>>>

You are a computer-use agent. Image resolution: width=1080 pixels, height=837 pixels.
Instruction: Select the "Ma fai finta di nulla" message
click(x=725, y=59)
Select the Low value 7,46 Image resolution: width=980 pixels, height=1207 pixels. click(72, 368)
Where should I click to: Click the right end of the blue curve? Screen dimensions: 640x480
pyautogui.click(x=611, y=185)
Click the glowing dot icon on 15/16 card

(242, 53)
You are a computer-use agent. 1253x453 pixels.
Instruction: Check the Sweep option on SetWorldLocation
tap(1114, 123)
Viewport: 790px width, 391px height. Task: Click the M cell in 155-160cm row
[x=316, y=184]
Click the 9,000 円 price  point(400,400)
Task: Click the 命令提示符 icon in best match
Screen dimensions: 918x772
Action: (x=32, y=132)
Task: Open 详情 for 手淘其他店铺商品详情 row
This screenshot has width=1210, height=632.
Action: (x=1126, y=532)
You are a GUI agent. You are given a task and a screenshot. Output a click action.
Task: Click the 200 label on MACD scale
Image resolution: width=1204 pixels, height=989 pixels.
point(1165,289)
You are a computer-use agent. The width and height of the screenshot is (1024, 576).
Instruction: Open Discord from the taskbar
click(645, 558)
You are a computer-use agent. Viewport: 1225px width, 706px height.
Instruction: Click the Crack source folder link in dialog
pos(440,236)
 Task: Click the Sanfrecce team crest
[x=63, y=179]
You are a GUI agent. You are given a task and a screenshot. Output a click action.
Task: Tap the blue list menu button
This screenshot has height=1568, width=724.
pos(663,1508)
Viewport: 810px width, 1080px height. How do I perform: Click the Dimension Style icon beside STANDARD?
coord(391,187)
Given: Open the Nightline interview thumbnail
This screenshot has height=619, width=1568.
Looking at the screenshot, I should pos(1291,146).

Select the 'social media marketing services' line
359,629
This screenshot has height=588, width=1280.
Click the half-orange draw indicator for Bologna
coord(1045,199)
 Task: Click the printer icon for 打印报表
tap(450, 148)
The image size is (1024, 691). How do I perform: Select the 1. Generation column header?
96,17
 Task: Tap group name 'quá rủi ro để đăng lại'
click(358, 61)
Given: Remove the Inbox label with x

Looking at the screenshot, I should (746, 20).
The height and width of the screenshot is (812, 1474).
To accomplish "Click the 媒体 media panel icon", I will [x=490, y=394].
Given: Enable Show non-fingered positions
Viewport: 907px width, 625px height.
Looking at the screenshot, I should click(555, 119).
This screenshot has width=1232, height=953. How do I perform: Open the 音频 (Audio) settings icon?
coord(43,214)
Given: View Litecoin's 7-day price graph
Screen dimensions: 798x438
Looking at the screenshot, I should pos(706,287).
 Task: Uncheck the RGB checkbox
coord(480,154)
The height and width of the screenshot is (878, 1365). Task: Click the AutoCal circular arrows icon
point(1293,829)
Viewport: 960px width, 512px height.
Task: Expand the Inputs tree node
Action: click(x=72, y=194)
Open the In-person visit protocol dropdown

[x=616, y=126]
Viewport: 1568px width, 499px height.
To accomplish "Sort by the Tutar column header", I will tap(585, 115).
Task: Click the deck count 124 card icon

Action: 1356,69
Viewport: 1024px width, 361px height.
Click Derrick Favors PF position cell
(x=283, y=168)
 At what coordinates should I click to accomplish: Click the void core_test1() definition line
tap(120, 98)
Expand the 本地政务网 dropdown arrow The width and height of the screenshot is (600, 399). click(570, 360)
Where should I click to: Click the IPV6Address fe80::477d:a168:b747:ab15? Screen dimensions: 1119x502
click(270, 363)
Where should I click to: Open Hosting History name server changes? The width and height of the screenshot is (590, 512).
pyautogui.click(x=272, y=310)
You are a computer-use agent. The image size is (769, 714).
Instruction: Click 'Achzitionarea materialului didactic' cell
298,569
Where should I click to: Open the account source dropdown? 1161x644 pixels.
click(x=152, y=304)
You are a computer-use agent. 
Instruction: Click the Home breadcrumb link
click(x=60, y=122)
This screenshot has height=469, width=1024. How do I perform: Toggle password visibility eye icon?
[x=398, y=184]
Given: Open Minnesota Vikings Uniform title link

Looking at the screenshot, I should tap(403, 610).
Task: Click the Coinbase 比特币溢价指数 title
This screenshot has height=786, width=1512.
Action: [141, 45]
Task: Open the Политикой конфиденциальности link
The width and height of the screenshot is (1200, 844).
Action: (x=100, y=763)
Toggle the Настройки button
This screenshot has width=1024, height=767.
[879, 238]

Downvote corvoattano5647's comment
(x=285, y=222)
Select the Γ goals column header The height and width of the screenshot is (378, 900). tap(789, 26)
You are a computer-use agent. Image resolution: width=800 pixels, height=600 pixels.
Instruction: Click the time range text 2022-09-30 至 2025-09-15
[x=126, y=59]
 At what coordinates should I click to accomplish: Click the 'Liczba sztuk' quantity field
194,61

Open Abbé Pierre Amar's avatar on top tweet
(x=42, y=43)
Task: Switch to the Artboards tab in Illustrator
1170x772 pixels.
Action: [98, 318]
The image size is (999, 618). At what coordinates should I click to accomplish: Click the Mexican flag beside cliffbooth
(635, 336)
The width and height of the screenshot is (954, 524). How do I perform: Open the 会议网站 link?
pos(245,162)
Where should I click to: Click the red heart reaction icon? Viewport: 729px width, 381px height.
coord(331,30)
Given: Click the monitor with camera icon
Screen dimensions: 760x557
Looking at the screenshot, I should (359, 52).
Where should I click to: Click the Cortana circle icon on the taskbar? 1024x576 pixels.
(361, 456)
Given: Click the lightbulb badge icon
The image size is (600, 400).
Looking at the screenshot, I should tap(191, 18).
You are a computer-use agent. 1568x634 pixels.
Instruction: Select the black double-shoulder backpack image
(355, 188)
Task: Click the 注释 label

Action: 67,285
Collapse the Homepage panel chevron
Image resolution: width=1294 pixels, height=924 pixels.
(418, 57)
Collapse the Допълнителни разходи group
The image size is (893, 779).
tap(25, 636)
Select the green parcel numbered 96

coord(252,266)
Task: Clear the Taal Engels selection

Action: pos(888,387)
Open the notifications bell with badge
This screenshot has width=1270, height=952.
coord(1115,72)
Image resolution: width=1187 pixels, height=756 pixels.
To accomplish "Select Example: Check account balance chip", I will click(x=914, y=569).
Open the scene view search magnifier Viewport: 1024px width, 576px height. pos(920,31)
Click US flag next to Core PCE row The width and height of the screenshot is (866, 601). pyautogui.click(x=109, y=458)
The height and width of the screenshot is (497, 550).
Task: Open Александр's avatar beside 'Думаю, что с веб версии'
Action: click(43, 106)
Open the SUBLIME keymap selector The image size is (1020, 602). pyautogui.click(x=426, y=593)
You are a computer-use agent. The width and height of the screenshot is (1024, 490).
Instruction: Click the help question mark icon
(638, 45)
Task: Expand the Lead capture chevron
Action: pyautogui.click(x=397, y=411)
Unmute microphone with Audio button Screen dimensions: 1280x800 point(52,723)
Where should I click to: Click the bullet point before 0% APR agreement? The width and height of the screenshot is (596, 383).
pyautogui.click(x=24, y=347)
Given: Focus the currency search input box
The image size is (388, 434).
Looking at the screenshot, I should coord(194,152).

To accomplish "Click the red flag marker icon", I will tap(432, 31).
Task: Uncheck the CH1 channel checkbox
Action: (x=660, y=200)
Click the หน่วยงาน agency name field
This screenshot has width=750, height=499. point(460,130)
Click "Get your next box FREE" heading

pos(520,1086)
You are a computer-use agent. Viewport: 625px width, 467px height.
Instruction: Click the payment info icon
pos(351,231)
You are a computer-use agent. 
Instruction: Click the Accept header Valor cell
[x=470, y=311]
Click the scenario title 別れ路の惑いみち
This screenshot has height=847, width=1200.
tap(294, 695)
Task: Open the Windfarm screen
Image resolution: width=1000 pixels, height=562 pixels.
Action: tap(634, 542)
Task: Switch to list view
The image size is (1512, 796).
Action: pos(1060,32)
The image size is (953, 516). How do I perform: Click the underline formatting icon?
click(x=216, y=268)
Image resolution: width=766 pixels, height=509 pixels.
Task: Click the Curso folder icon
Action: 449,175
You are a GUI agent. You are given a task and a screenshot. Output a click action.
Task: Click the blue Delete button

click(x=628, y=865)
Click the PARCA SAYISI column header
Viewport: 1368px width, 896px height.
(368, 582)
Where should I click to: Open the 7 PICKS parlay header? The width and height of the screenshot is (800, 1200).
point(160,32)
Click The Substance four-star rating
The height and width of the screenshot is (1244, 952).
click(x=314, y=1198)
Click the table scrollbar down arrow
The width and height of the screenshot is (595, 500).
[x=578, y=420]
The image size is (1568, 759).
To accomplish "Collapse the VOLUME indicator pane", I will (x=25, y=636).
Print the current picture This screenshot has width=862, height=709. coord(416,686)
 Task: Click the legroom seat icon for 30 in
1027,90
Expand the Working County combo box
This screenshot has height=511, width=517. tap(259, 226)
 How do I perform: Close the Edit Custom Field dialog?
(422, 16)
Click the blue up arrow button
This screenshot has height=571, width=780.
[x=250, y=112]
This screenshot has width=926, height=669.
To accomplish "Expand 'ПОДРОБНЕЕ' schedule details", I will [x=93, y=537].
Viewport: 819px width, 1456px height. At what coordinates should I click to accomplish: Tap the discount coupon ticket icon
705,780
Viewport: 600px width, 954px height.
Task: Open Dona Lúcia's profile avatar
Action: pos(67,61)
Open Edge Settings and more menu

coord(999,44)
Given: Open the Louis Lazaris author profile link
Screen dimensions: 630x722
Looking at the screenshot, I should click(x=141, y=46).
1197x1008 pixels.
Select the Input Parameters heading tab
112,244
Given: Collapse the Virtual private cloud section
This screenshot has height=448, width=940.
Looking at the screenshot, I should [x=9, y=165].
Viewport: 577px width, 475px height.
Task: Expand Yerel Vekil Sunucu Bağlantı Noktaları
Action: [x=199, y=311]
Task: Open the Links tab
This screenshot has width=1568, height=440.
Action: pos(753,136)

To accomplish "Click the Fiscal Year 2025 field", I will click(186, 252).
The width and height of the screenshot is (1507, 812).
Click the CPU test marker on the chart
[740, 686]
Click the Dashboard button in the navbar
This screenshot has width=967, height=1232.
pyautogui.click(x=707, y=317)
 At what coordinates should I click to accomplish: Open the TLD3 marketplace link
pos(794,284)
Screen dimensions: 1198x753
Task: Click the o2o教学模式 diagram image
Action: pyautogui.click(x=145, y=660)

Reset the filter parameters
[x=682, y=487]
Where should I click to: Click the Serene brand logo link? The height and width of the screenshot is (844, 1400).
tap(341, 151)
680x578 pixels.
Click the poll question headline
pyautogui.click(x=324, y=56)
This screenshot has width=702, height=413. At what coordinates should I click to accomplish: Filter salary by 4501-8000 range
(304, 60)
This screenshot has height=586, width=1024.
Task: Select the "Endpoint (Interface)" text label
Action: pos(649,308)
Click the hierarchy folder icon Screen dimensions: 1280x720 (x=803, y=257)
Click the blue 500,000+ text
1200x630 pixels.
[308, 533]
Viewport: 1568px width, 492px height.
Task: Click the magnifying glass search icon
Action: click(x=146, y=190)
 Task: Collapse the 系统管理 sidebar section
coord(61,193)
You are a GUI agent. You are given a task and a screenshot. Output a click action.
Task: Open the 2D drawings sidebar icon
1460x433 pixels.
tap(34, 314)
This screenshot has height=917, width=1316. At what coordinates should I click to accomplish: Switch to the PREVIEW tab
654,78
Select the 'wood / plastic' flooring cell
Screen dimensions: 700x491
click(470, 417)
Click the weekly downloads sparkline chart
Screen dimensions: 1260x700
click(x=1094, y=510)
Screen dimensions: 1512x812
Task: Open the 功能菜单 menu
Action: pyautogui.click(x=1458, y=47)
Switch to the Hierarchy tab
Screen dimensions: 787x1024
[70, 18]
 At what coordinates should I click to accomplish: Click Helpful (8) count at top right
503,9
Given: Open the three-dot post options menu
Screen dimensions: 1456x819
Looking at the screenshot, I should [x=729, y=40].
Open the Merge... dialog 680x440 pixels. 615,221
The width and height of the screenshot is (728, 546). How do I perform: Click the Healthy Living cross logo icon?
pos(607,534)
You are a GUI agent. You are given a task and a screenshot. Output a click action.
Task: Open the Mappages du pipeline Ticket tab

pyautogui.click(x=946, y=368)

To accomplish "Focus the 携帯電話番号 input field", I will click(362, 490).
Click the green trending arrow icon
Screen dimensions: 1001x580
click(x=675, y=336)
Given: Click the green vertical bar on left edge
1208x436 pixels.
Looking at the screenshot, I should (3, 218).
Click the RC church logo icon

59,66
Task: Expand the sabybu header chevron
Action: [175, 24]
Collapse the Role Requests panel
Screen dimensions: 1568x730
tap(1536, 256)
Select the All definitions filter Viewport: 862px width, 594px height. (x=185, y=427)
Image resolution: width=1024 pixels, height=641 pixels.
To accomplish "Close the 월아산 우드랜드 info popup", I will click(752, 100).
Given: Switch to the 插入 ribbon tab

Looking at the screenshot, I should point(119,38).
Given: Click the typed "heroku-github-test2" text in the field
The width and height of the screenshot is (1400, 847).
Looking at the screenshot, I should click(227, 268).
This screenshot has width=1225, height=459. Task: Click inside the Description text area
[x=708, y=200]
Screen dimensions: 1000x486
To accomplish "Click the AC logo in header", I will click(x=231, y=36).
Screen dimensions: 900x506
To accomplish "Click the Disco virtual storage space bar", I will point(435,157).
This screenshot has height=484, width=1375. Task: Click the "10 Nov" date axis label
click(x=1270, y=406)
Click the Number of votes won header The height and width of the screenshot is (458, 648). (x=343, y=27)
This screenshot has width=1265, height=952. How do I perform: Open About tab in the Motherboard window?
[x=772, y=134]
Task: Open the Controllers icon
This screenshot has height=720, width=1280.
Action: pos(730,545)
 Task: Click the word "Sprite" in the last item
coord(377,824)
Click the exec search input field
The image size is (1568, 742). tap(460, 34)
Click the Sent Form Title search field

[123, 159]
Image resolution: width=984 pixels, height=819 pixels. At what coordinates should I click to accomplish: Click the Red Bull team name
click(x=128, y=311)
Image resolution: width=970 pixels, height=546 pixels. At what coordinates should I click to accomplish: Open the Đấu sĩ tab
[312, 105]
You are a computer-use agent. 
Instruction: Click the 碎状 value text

<<<

**What the task asks:** Going back over the entries above, copy word for word every line from the one that has "This screenshot has width=967, height=1232." on through the one that has "Task: Open the 2D drawings sidebar icon".

**Exercise result:**
This screenshot has width=967, height=1232.
pyautogui.click(x=707, y=317)
 At what coordinates should I click to accomplish: Open the TLD3 marketplace link
pos(794,284)
Screen dimensions: 1198x753
Task: Click the o2o教学模式 diagram image
Action: pyautogui.click(x=145, y=660)

Reset the filter parameters
[x=682, y=487]
Where should I click to: Click the Serene brand logo link? The height and width of the screenshot is (844, 1400).
tap(341, 151)
680x578 pixels.
Click the poll question headline
pyautogui.click(x=324, y=56)
This screenshot has width=702, height=413. At what coordinates should I click to accomplish: Filter salary by 4501-8000 range
(304, 60)
This screenshot has height=586, width=1024.
Task: Select the "Endpoint (Interface)" text label
Action: pos(649,308)
Click the hierarchy folder icon Screen dimensions: 1280x720 (x=803, y=257)
Click the blue 500,000+ text
1200x630 pixels.
[308, 533]
Viewport: 1568px width, 492px height.
Task: Click the magnifying glass search icon
Action: click(x=146, y=190)
 Task: Collapse the 系统管理 sidebar section
coord(61,193)
You are a GUI agent. You are given a task and a screenshot. Output a click action.
Task: Open the 2D drawings sidebar icon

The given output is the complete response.